At Embark, nothing is considered more important than protecting your client’s data from unauthorized access or loss. We have woven a data-security culture into our DNA. It’s manifested in the security features of the entire Embark EMR platform, the selection of our technology partners and vendors, employee training, company policies, adherence to the latest best practices and developments in the field, and vigorous testing and quality assurance practices that go in every release of our technology.
We realize we have to work hard to deserve your trust, and we are committed to doing so. This article is an overview of the security measures we’ve put in place to ensure your data is safe.
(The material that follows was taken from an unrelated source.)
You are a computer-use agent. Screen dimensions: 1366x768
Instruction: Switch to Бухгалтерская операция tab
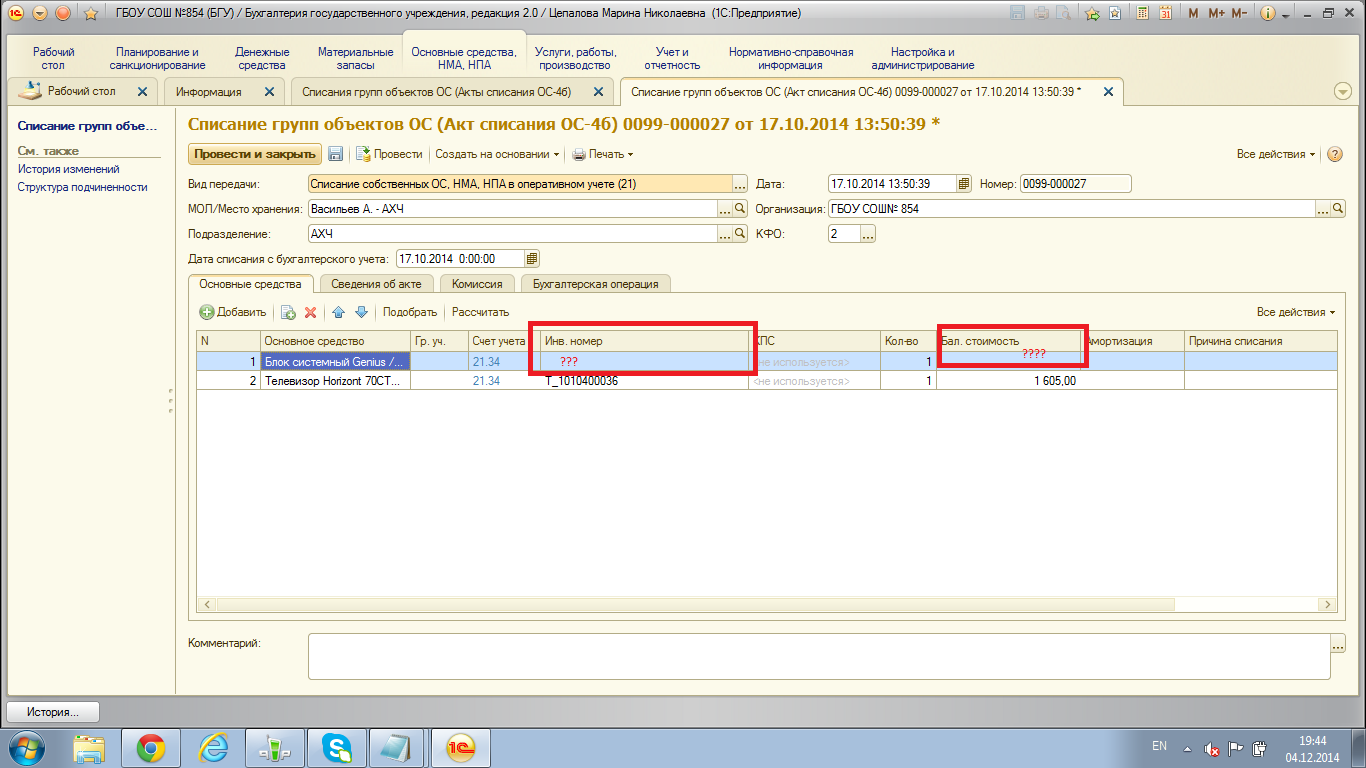[595, 284]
Please note, some details have been intentionally excluded to protect the integrity of these security measures.
How Embark EMR is keeping your patient’s data safe
- Enhanced data-level security protocols
- In-app security and authentication parameters
- Physical Layer Security & Encryption
Enhanced data-level security protocols
Within every feature of Embark, enhanced data-level security measures are implemented to ensure the right patient data is made available to only authorized users. What is data level security? Application level security enables you to access the features of Embark, but data-level security codes every line of data in our database to an individual practice and provider. Your authentication parameters must match these credentials within our database in order to access any patient records. This is an extra layer of security provided to ensure the right information is routed to only the right providers.
In-app security and authentication parameters
Basic security features that you have come to expect with secure software is also utilized within Embark, but is also enhanced to comply with the rigorous HIPAA compliance requirements. These base security features include automatic log off after 30 minutes of inactivity and enhanced password requirements. Additionally, checks are performed to ensure there is only 1 session allowed open per user.
- Business Associate Agreement (BAA): Embark EMR maintains BAAs with its vendors and offers BAAs for customers using our HIPAA platform.
- HIPAA Trained Caspio Employees: Embark EMR has assigned compliance officers and teams designated to work with HIPAA customers and on the HIPAA infrastructure. These employees have received relevant compliance training.
- Documented Policies and Procedures: We maintain a written set of operational procedures and HIPAA-compliant policies which are enforced by our officers. These policies are kept up-to-date.
- Limited Authorized Account Access: All maintenance and customer-authorized support access to customer accounts is managed and logged under HIPAA compliant restrictions.
- Audit Trail Logs: Account-wide audit logs record all user access to data (read, write, edit, and delete) within Embark accounts and through deployed applications. Audit logs are persistent, encrypted, and archived according to regulations.
- User Management Controls: The administrative interface assigns unique user IDs to track user activities and enforces strong passwords and automatic session timeouts.
- Internal Security Controls: Embark’s internal systems enforce two-step authentication, strong passwords, and automatic timeouts.
- System Monitoring and Alerts: Embark’s monitoring services automatically alert administrators of suspicious activities or unusual usage patterns.
- Data Encryption in Transit and at Rest: All HIPAA account data is encrypted during transit and while at rest in the database.
- HIPAA-Compliant Infrastructure: All accounts reside on HIPAA-compliant infrastructure running on Amazon Web Services (AWS). The infrastructure meets HIPAA, SOC 1 and 2, and SSAE 16 compliances and is ISAE 3402 and ISO 27001 certified. Authorized by US General Services Administration to operate at the FISMA Moderate level. Capable of supporting Payment Card Industry (PCI) compliant applications when AWS and Embark-provided security controls are used in tandem.
- Designated Infrastructure: Embark’s HIPAA platform is dedicated specifically to HIPAA-compliant accounts.
- Data Backup, Retention and Disaster Recovery: Embark EMR maintains physical, operational, and contingency procedures in accordance with HIPAA mandates in order to back up, retain, and recover account data.
- Workplace Security Controls: Embark EMR does not physically house any of its platform infrastructure within its offices, nevertheless, our office facilities are secured with physical barriers and video surveillance systems. Employee workstations enforce strong passwords, automatic log-off, and require passwords to be changed every 30 days.